Interesting observations from him

Quote:I can confirm that the DM41 is much slower than the DM15/DM11 (I used my DM11L this time around). The DM41 really is a slow machine. Plenty of features, sure, but dog slow. In fact it's the slowest of them all and really not something you want to use for intensive number crunching.

Regarding the Prime, I'm guessing that it generates a list under the hood and then runs 'ΣLIST()' on it (when using the built in sum function rather than a hp ppl program, note by Pier). Now, the Prime cannot manage lists longer than 10000 elements and if you try and use the summation function on a series with more than 10000 terms then it hangs and you need to press the Reset button on the back.

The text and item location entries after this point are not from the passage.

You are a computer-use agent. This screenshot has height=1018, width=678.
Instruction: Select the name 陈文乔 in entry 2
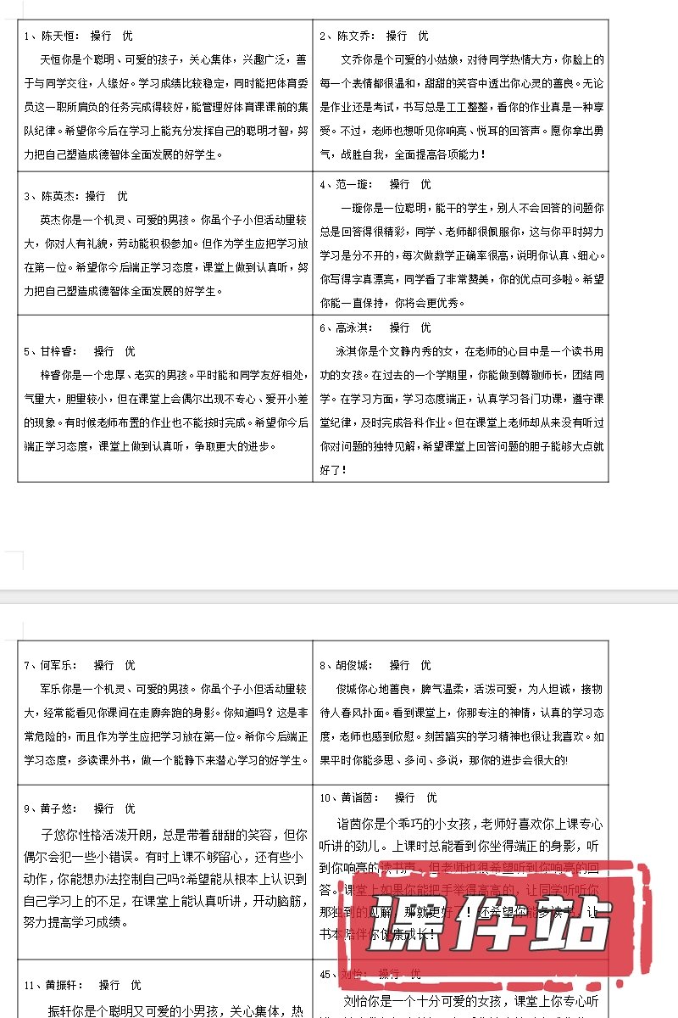click(354, 36)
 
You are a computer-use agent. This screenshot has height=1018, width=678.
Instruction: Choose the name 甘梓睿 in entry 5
click(59, 351)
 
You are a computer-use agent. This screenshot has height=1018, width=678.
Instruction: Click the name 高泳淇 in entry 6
click(354, 327)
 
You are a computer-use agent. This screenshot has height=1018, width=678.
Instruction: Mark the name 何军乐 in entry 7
click(59, 665)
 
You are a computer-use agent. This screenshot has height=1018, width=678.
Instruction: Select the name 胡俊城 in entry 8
click(354, 665)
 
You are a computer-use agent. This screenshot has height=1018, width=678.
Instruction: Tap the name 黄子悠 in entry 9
click(59, 809)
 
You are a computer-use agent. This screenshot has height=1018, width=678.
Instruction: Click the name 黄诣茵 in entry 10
click(358, 797)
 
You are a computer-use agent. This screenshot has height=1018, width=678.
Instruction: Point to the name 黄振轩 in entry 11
click(63, 985)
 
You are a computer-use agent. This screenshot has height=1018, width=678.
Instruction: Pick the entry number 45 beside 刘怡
click(325, 974)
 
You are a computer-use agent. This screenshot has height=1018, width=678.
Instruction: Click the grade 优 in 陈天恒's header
click(127, 36)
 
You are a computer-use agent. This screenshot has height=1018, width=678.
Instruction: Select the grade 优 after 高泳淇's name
click(425, 327)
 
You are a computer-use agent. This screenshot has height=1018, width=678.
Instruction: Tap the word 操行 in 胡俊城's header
click(400, 665)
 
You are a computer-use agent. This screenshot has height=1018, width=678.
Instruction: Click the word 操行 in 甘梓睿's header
click(103, 351)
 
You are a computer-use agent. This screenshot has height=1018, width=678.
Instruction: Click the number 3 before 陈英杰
click(26, 196)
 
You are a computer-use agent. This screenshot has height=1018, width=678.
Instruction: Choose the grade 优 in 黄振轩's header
click(136, 985)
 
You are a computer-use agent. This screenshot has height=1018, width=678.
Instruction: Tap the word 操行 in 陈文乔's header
click(397, 36)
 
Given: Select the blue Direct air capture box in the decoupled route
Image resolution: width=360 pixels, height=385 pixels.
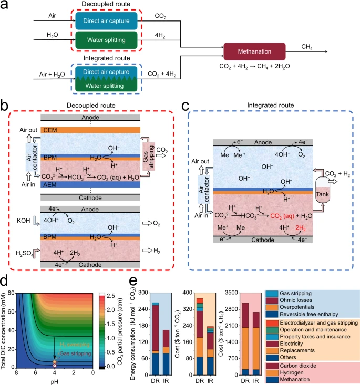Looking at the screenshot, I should click(x=106, y=20).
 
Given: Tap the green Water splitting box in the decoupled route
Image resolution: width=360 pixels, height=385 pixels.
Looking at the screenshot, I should click(x=106, y=38).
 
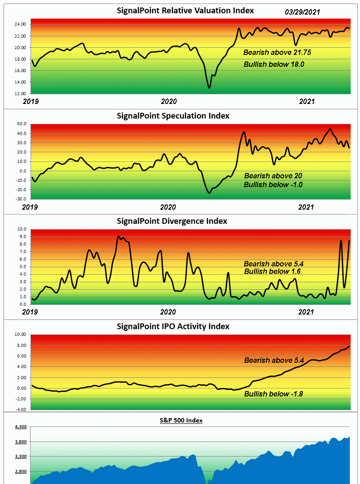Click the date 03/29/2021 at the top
(x=302, y=12)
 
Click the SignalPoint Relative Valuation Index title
(x=186, y=10)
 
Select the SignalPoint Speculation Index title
(x=173, y=116)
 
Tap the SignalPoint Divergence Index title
(x=172, y=221)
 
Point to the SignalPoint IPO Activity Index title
(x=173, y=327)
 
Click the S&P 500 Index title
(x=181, y=420)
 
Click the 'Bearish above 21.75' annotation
(x=277, y=52)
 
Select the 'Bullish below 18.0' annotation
(x=274, y=64)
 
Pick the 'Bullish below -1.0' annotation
(x=273, y=184)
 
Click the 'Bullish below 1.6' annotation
(x=273, y=271)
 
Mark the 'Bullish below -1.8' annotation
(x=274, y=394)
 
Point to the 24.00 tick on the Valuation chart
(x=20, y=24)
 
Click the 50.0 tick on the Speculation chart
(x=21, y=124)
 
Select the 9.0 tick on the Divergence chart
(x=22, y=237)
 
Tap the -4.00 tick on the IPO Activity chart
(x=19, y=410)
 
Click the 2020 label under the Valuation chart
(x=169, y=101)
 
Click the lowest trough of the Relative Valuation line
(x=209, y=88)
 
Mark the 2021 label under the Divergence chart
(x=306, y=312)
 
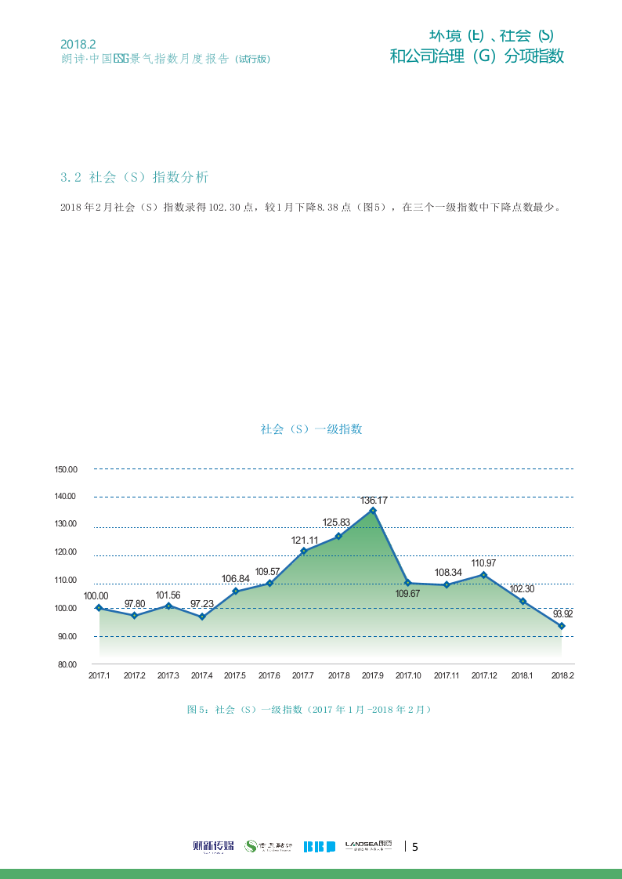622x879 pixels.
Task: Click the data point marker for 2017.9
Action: click(373, 511)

Given the results so far I would say.

- Impressive the 991ex, pretty quick for its price. In general the flagship casio products are all quite competitive.
- the prime is on par with the nspire when using the internal sum function but the limit of 10000 entries sounds bad (although few would use more than 10000 entries).
- the prime hp ppl is impressive. 10 times faster than any other calculator reported. (I guess lua with the nspire would reach a similar speed, but it is unusable from the calculator)
- the hp 50g summation is more advanced than a userRPL for loop. Well done. Plus it still holds its ground after years. For example in comparison versus the new primz.
- newRPL pushes the 50g greatly, well done.
- the dm42 is fricking fast. Especially compared to other swissmicro products.
- the first nspire (from 2006) is still competitive. Therefore the main systems did not change much in the nspire.
- I learned that the ti 89 has quintillions of apps (really, quintillions), but in terms of speed the real competitor was the 48 series. The 50g has almost the double of the speed.
- hp 35s . Suprisingly slow! I was expecting the speed of the 15 LE.

Still missing:
- a 41 version
- 41 CL
- 12C (recent)
- 15C
- 71B
- 67
- 34S
- Casio classpad (if possible 300 . We got the 400)
- Some sharpr PC
- other interesting calculators (the casio fx5008p for example)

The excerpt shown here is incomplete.